Le style d’animation de Memory Hotel est particulier, grotesque mais soviétiquement austère, grouillant paradoxalement de multiples détails. Les marionnettes ne sont pas très expressives, mais le jeu très convaincant des acteurs et les mouvements parviennent à donner vie à cette galerie de personnages typés qui s’humanisent dans l’action. Au sein d’une mécanique parfaitement (trop) huilé et d’une gestion de l’espace qui rappelle parfois le Delicatessen de Jean-Pierre Jeunet, l’histoire de Memory Hotel se perd et pourrait aussi perdre les spectateurs. Le film est répétitif car il met en valeur le côté carcéral de la vie de Sophie, un jour sans fin où les mêmes conflits se reproduisent sans cesse avec les mêmes acteurs.

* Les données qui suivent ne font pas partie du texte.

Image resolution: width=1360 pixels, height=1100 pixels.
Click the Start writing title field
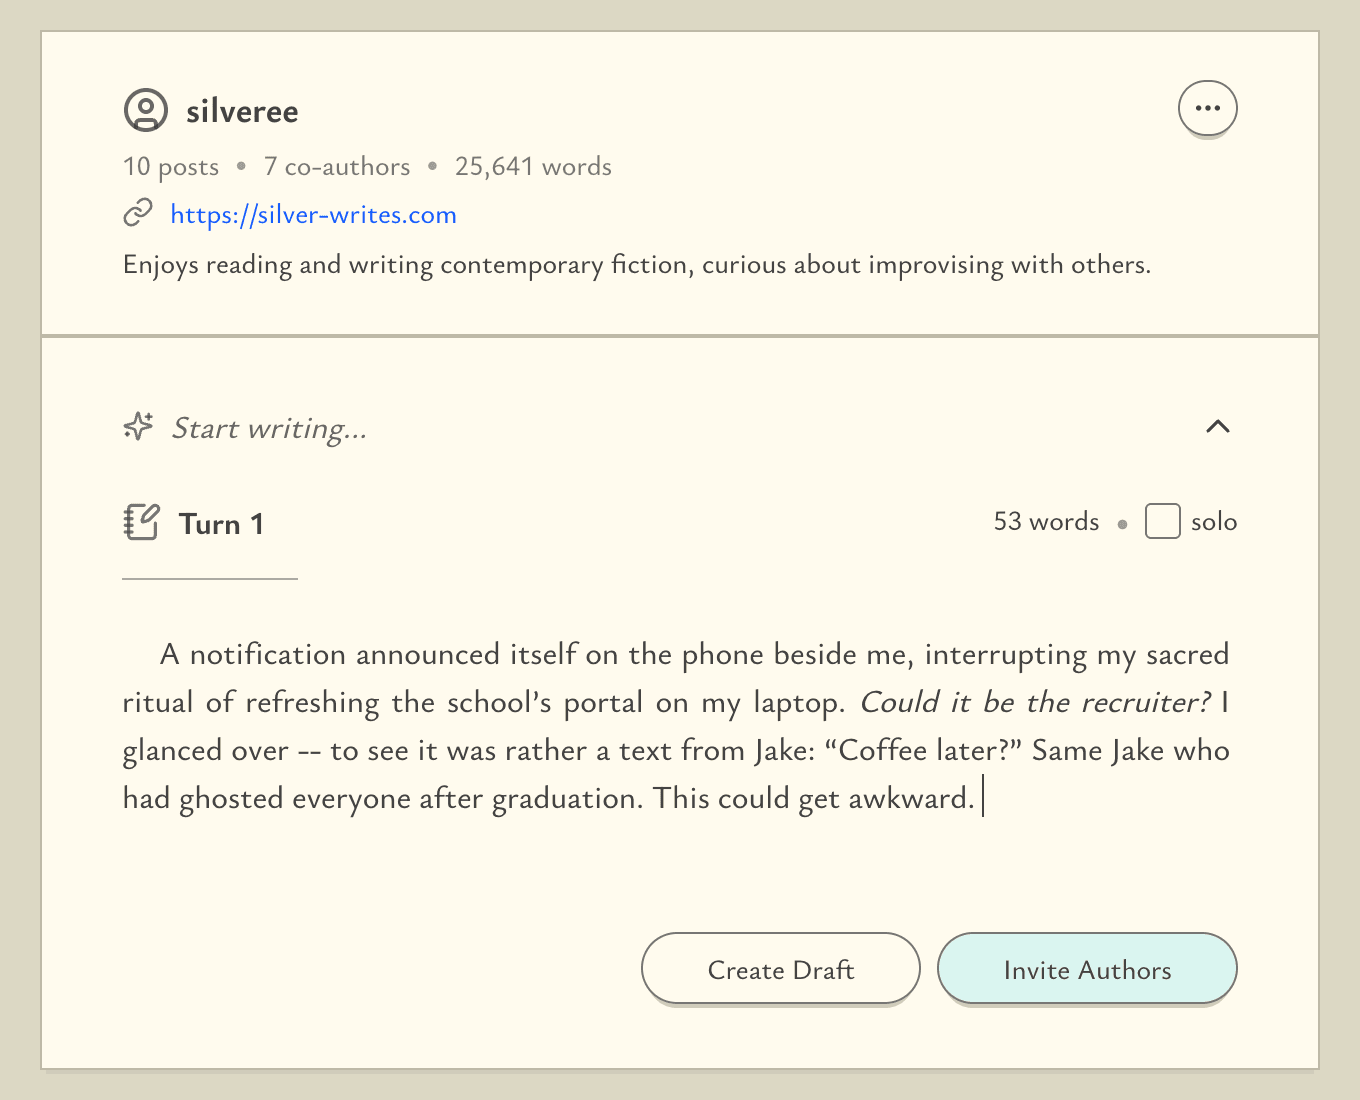pyautogui.click(x=270, y=429)
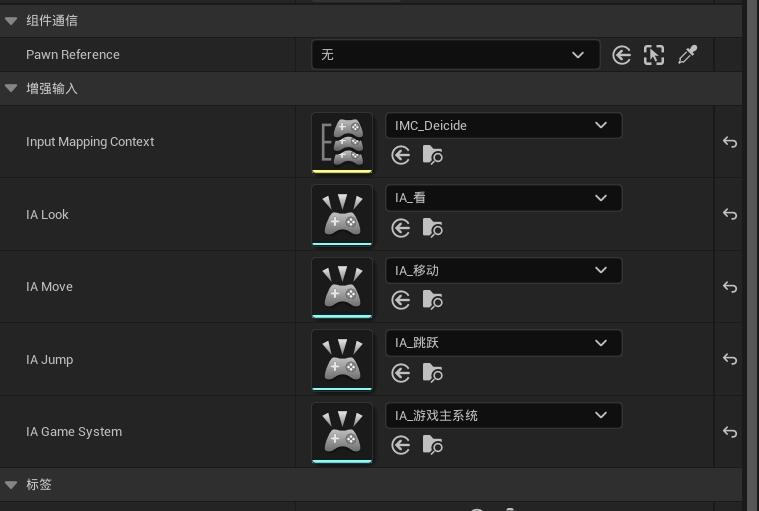Click the IA Look asset thumbnail
Image resolution: width=759 pixels, height=511 pixels.
point(342,214)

Les protagonistes y sont comme des fantômes coincés en ce point fixe du 8 mai 1945, catalyseur de toutes leurs relations sur plusieurs décennies. L’importance de ce moment est cristalisée dans le soin apporté à la scène d’ouverture, un modèle de fluidité et d’inventivité. L’action y’est menée à cent à l’heure et l’enchaînement des situations y’est surréaliste, donnant l’illusion d’un film qui suivra ce schéma sur toute sa durée. Le côté répétitif qui s’en suit peut destabiliser car Heinrich Sabl s’abstrait d’une ligne scénaristique claire pour nous faire ressentir cet enfermement physique et mental de Sofie. Il n’en oublie pas pour autant de nous divertir via de belles péripéties, dans un humour noir discret mais grinçant qui tape tantôt sur la discipline de l’Armée Rouge, tantôt sur leur décalage face à la réalité et surtout sur cette proportion de ce petit monde à vouloir faire de Sophie sa prise de guerre personnel sans jamais vraiment y’arriver. En somme, une sombre métaphore de l’enfermement des allemands à l’époque de la RDA.